Toplu ulaşımla seyahat Antalya’da insanın sinirleriyle imtihanı aslında.
Minibüse biner binmez cep telefonuyla konuşmaya başlayıp ininceye kadar konuşandan tutun da at nalı gibi tabelaları okumayıp şoföre güzergâh sorana, kartı olmayıp bakiyesi yetersiz olup kart isteyenlere kadar her çeşit insanla sınava giriyorsunuz.
Gençlerin vurdumduymaz halleri ve saygısızlığı,
İnecek yolcunun son anda yerinden kalkması ve araçtaki insanlara yaptığı saygısızlık ve terbiyesizlikler,
Durağa yakın yerde bekleyen ve bu insanlara günün sonunda spor yaptırmayı eğlence olarak adlandıran sürücülerin egosu,
KC35’in Konyaaltı Caddesi’nde bekleyenleri ağaç edip dolu geçmesi,
Bunlara yüzlerce ek yapılabilir.
Hepimiz ulaşımla günün belli saatlerinde sınanıyoruz.
Sürücü ayrı sıkıntıda yolcu ayrı
Antalya’da toplu ulaşımı kullanan insanlara öncelikle otobüsün arka tarafının da aynı yöne gittiğini anlatmak lazım.
Önde bekleyip her türlü tacize maruz kalmanın mantığını bir türlü anlamış değilim. Bir insan neden iki adım atıp yeni binen insanlara yol açmak istemez ya da sonradan binenler neden hep haksız olur?
Kendinizi durakta bekleyen insanların yerine koyun biraz.
Onlar da evine yetişmek durumunda.
Bir çoğu evine, kreşe, yetişmek durumunda.
Bu minibüsü kaçırırsa bir sonraki ne zaman gelir bilinmez. Tahmini süre 40 dakika özellikle akşam saatlerinde.
Evde kocası okulda çocuğu bekleyen kadınları düşünmek lazım.
Daracık sokaklarda her apartmanın önünden yolcu toplayan, geç kaldığı için müşteriye hesap vermek durumunda olan sürücüleri de düşünmek lazım.
Tabi ki her insan önce kendisini düşünecek ancak biraz daha birbirimize saygılı olmak durumundayız.
Tabi ki bunca sıkıntının altında yatan sebeplerden birisi de seferden çekilen araçlar.
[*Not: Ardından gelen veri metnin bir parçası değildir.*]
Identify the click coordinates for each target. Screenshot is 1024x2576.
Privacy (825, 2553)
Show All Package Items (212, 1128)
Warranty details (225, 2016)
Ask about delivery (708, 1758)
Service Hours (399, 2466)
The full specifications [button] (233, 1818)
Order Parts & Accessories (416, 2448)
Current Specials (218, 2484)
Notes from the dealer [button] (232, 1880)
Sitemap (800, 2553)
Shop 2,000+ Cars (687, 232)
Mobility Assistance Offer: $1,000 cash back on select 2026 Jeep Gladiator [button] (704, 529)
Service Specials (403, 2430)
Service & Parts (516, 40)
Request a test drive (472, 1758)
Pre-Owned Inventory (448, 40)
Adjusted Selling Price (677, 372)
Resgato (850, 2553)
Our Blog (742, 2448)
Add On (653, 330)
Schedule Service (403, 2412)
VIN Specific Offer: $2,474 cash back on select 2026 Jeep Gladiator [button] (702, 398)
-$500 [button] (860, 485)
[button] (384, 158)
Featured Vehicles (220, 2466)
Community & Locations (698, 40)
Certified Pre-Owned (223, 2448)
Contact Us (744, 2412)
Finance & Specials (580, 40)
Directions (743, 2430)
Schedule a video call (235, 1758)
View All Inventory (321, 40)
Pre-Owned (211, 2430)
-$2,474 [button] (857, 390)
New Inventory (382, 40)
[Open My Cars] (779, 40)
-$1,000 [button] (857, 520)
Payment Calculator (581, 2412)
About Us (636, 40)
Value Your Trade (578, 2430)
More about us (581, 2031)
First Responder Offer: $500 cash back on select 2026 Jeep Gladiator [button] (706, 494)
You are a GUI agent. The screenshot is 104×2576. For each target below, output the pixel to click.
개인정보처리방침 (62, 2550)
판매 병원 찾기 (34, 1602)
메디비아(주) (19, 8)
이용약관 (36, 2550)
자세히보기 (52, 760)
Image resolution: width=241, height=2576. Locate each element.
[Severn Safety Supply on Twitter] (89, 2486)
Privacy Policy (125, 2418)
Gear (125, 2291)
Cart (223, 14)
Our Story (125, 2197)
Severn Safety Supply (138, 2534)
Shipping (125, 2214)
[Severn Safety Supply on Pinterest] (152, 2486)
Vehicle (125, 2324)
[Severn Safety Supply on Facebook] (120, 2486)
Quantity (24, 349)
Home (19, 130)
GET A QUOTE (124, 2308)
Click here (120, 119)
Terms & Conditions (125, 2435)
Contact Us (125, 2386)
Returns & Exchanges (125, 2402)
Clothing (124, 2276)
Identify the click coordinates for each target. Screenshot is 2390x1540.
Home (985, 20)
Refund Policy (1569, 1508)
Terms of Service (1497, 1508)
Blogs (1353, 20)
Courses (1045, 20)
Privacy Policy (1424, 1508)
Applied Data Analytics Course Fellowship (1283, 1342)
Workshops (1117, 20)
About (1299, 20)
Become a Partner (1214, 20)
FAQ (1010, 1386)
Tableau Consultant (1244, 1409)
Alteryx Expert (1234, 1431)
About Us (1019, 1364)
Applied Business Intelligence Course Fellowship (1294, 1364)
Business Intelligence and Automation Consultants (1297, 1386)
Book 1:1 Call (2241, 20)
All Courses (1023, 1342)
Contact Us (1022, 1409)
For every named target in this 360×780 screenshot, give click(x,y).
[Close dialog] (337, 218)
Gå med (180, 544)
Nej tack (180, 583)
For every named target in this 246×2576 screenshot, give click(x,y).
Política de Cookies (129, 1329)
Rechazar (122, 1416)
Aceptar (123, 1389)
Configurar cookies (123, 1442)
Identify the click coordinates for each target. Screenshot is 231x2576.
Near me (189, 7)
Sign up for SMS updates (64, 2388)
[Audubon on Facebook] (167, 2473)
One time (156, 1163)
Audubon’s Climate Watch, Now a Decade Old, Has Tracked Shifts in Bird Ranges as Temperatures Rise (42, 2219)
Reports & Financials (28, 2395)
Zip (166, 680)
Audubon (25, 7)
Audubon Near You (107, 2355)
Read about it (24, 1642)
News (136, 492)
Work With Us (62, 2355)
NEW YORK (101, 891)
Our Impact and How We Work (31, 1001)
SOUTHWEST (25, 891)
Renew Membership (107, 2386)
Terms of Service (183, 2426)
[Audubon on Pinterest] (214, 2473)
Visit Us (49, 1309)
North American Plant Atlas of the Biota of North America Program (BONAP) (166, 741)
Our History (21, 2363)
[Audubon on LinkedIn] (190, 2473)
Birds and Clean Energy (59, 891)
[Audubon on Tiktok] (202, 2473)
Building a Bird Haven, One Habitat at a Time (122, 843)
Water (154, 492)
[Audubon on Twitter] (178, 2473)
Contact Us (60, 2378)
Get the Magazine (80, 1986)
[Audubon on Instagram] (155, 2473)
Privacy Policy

Sayın Türel’in bu sorunu çok kısa zamanda çözeceğinden hiç kuşkumuz yok ancak şunu söylemeden de geçemeyeceğim “ Sayın Başkan birileri sizi sabote ediyor bilginiz olsun”
Ayrıca Antalya’ya gelirken arabamı sattığım için o kadar pişmanım ki anlatamam.